Two of the most influential unions in US filmmaking spoke out Tuesday to denounce President Donald Trump's ban on immigrants from seven Muslim-majority nations.
The criticism follows a White House decree on Friday suspending the US refugee program and banning migrants from Syria, while calling a 90-day halt on entries from Iraq, Iran, Libya, Somalia, Sudan, and Yemen .
"The DGA strongly believes that artists — regardless of their national origin, faith, or gender — should be able to come to the United States to showcase their work," the Directors Guild of America said in a statement.

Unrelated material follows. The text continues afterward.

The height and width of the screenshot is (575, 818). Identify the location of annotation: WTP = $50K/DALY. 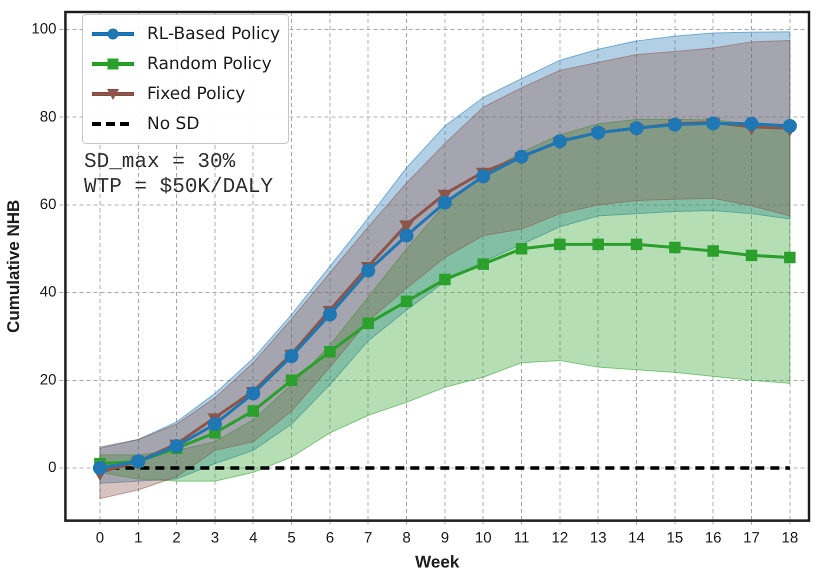
(179, 188).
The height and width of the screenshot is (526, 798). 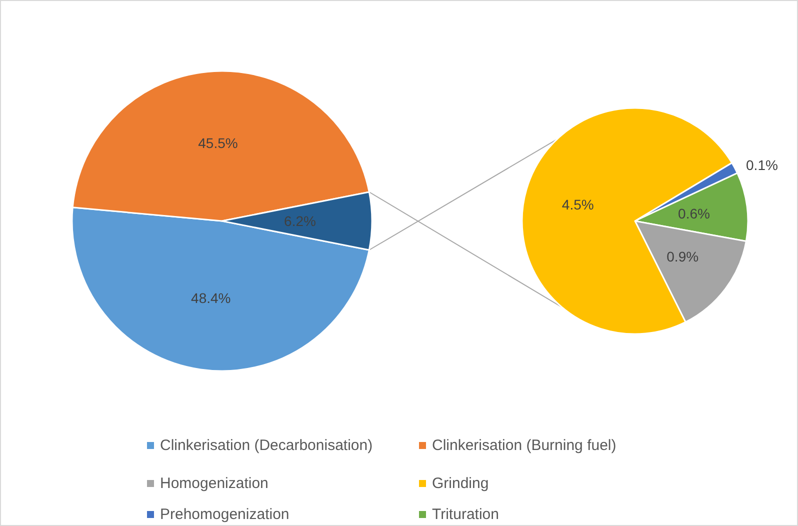 What do you see at coordinates (762, 166) in the screenshot?
I see `data-label: 0.1%` at bounding box center [762, 166].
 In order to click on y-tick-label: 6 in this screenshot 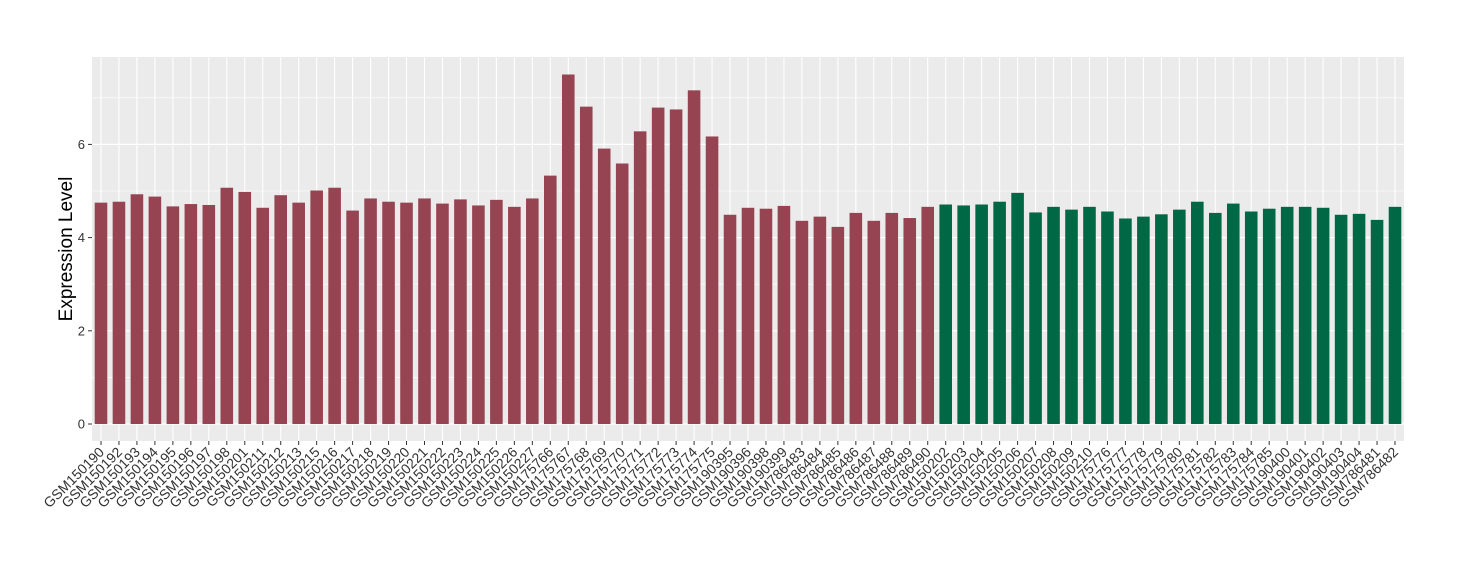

"Policies that prevent this, without due consideration, should be of concern to all who care about art and cinema. The open exchange of art is core to who we are, it's what motion pictures and television are increasingly about - drawing humanity together, transcending borders and cultures."

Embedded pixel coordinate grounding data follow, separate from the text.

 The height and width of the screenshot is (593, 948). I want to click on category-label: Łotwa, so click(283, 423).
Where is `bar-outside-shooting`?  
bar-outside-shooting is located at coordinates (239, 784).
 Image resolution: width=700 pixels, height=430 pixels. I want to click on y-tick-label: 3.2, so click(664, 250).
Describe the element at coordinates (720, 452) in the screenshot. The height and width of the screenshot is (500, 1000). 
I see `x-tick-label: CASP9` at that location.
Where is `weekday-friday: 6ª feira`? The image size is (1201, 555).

SAG-AFTRA, which represents some 160,000 performers, echoed the criticism, avowing "equality of opportunity regardless of race, gender, creed, disability, sexual orientation or country of birth."
"This immigration policy is misguided and we will support our fellow artists every step of the way," the guild said, according to Variety magazine.

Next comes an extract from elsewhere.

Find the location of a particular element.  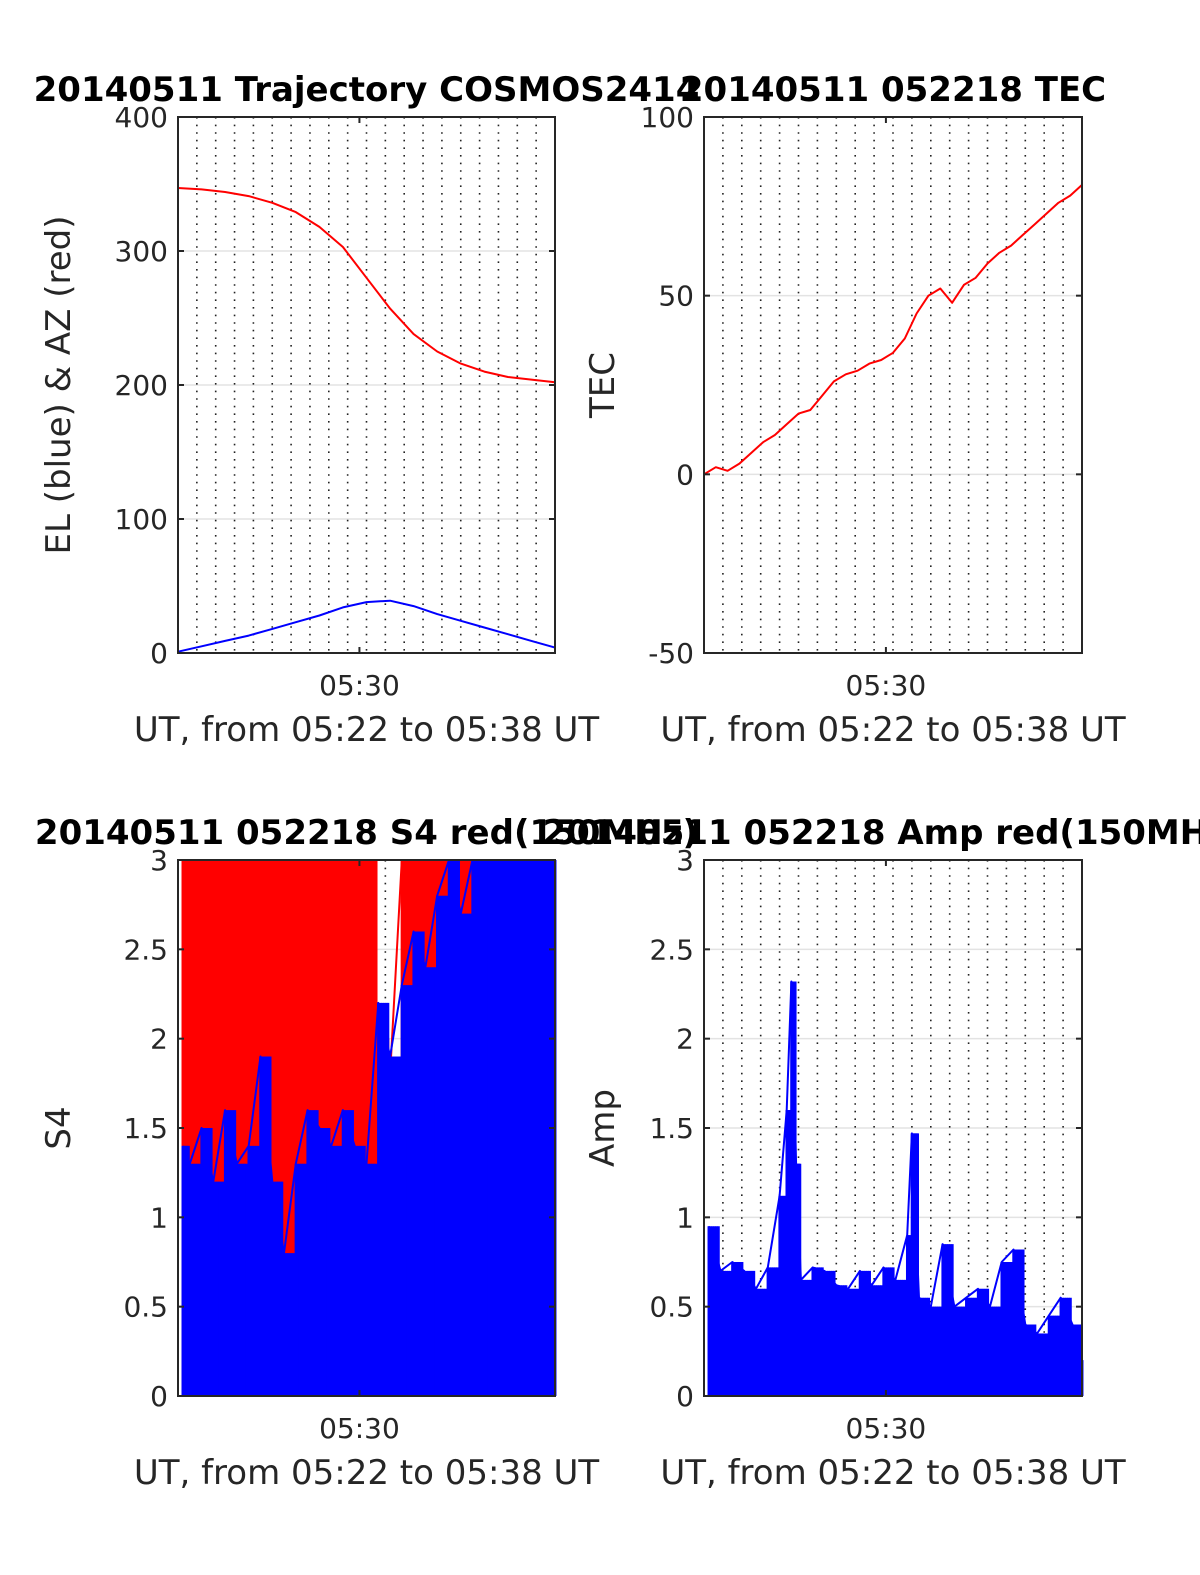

Sunday's SAG Awards — one of the major ceremonies of Hollywood's annual prize giving season -- was marked by speeches denouncing Trump's immigration policy.
In a speech aimed solely at the president, "Veep" star Julia Louis-Dreyfus — whose father fled Nazi-occupied France — said she loved the United States but hated its blemishes, adding "this immigration ban is a blemish."
Hours before the ceremony, Oscar-winning Iranian director Asghar Farhadi had said he would not be able to attend next month's Academy Awards thanks to the order.
The Writers Guild of America said it condemned "Trump's profoundly un-American 'Muslim ban,'" and was especially troubled by Farhadi being prevented from entering the US.
"From its early days, the entertainment industry has been built by the imagination of immigrants," it said in a joint statement from its east and west branches.
"Our guilds are unions of storytellers who have always welcomed those from other nations, and of varying beliefs, who wish to share their creativity with America. We are grateful to them, we stand with them, we will fight for them."
Farhadi won the best foreign language Oscar in 2012 for his film "A Separation."